Per ottenerla Ankara deve rispettare una serie di criteri. Tra questi c’è la richiesta formale di riformare la legge anti-terrorismo. Erdogan l’ha usata per liberarsi di giornalisti, professori universitari, intellettuali, chiunque non fosse d’accordo con lui. È evidente che dopo gli eventi di venerdì scorso anche solo parlare di riforma di legge anti-terrorismo è impossibile.
«A metà anni Duemila la Francia di Sarkozy si è scagliata contro l’allargamento alla Turchia. Le ragioni dell’ex Presidente francese sono state viste dalla popolazione turca come profondamente offensive e hanno alimentato la retorica nazionalista. Forse se l’Europa avesse mostrato più empatia con la Turchia in quei mesi oggi il sentimento europeo sarebbe più forte tra la popolazione»

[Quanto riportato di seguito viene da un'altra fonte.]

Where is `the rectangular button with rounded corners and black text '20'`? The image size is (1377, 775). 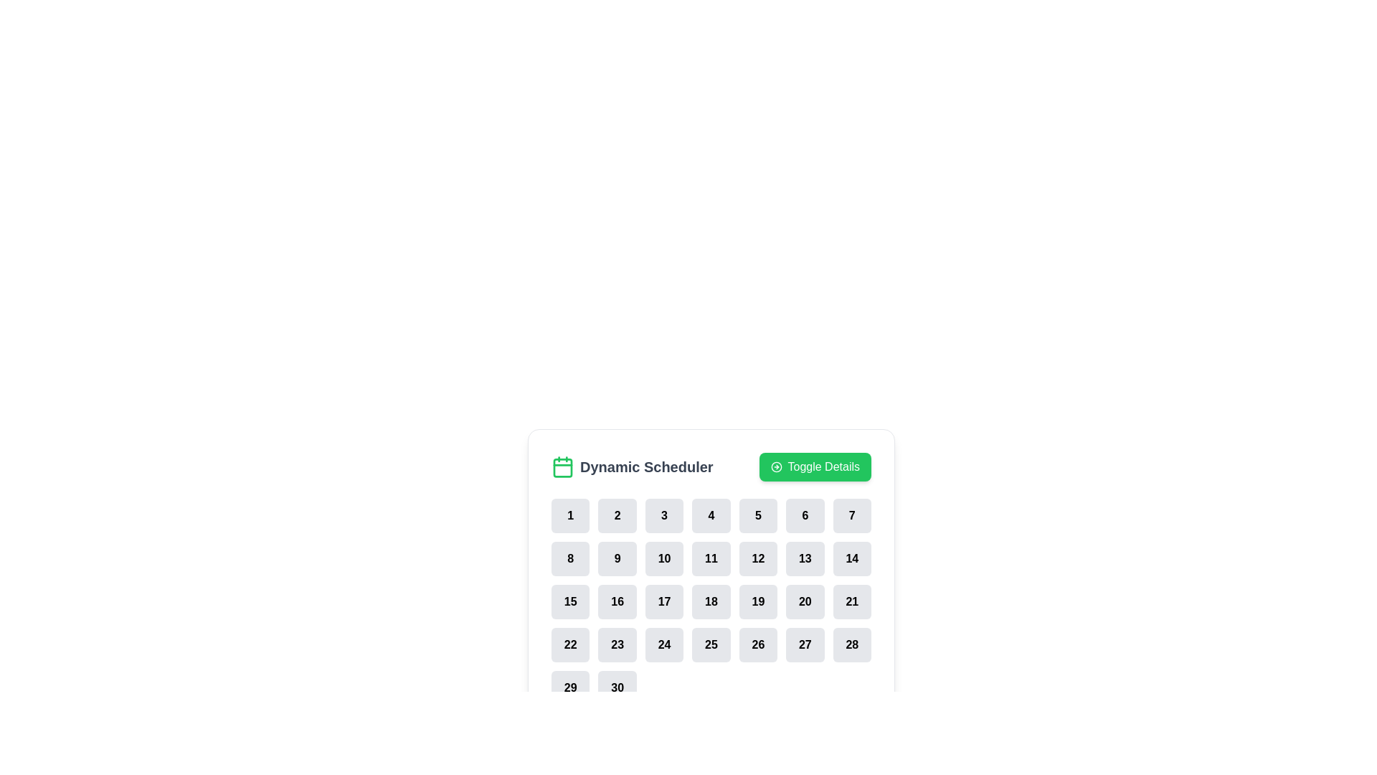
the rectangular button with rounded corners and black text '20' is located at coordinates (805, 602).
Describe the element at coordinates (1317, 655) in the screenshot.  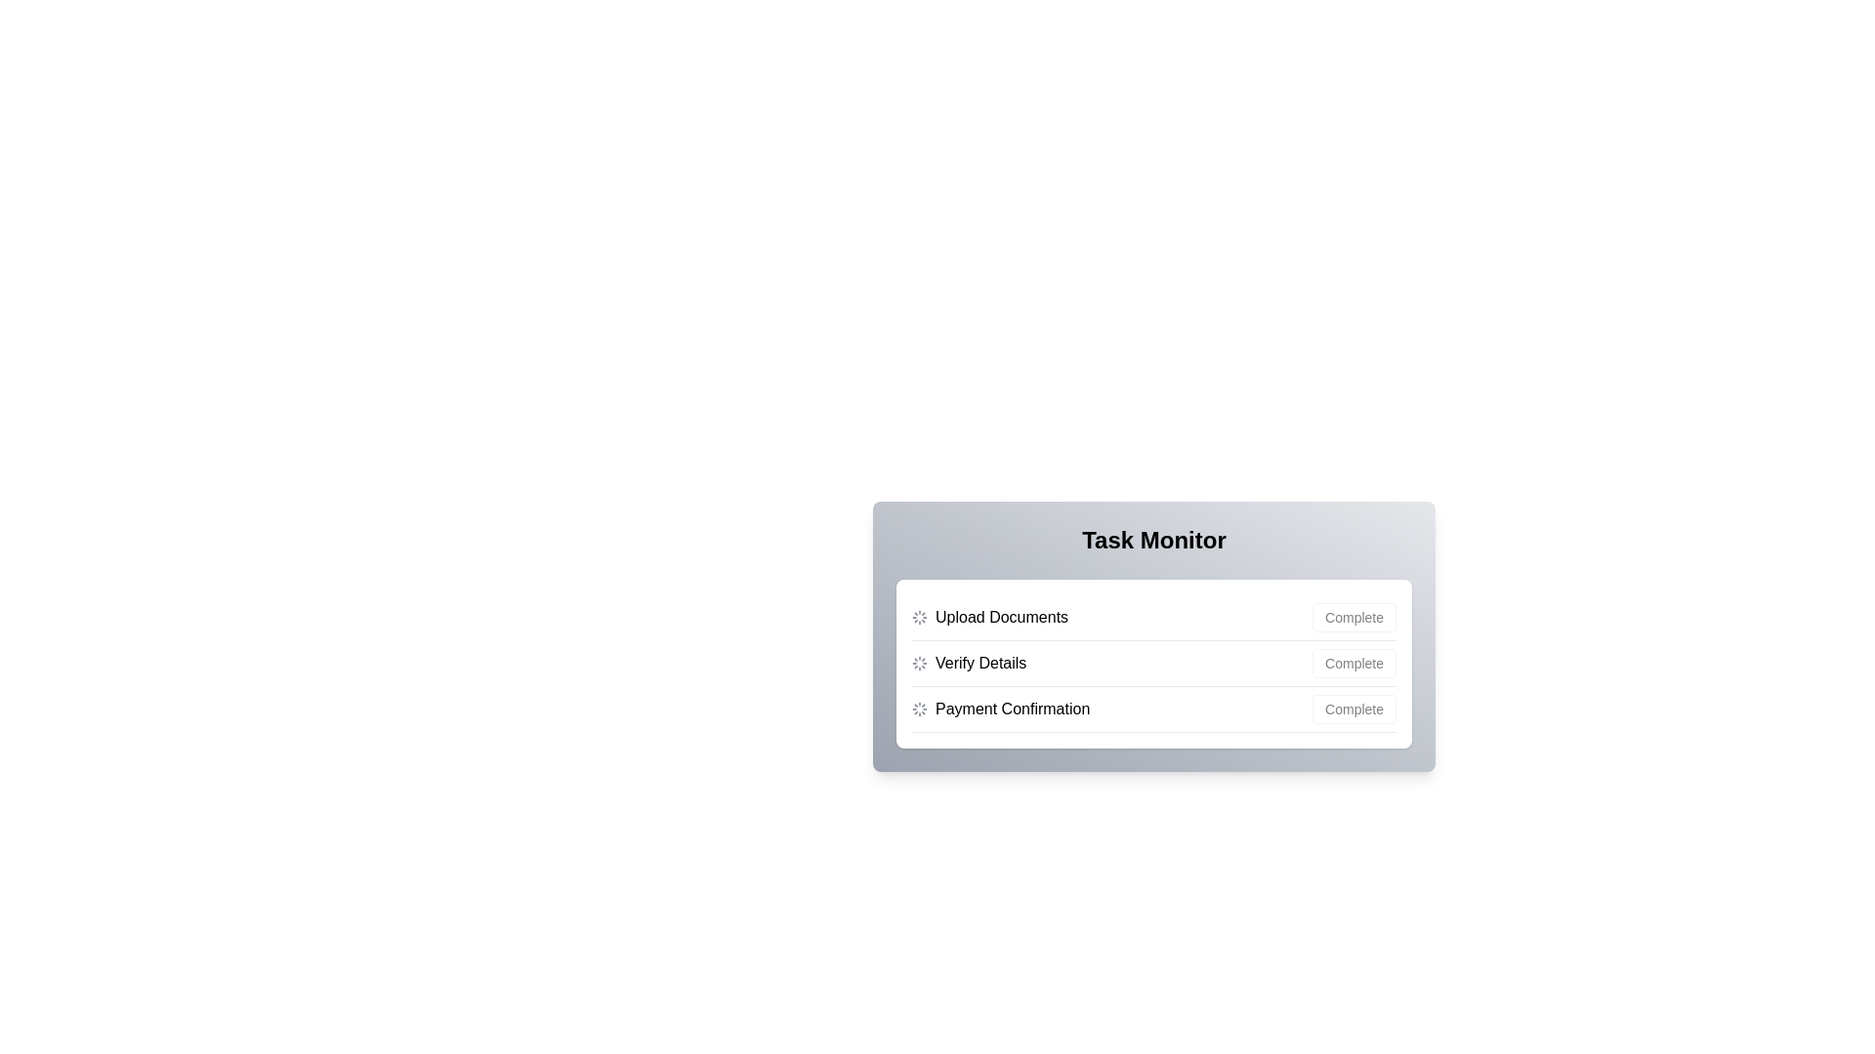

Chi ha ucciso il sogno europeo della Turchia?
Credo che le responsabilità siano condivise tra Erdogan e il resto dei Paesi europei. Quando nel 2005 sono stati avviati i negoziati con Bruxelles Erdogan ha effettivamente approvato riforme- come appunto l’abolizione della pena di morte- che andavano nella direzione delle richieste europee. A mio avviso la sua è stata più una scena per conquistarsi la fiducia dell’esercito. Dall’altro lato, però, in quegli anni soprattutto la Francia di Sarkozy si è scagliata contro l’allargamento alla Turchia. Le ragioni dell’ex Presidente francese sono state viste dalla popolazione turca come profondamente offensive e hanno alimentato la retorica nazionalista. Forse se l’Europa avesse mostrato più empatia con la Turchia in quei mesi oggi il sentimento europeo sarebbe più forte tra la popolazione.
Non crede che alcuni dirigenti europei abbiano sperato in cuor loro di vedere rovesciato una volta per tutte Erdogan il 15 luglio?
La democrazia non può essere tutelata attraverso i colpi di Stato e l’esercito. Di questo sono convinto. Così come credo che Erdogan sapesse in un certo senso del rischio di un golpe e abbia provveduto alla compilazione delle liste da mesi e una volta davanti agli eventi li ha lasciati andare per quel poco che è servito a giustificare quanto sta accadendo in questi giorni.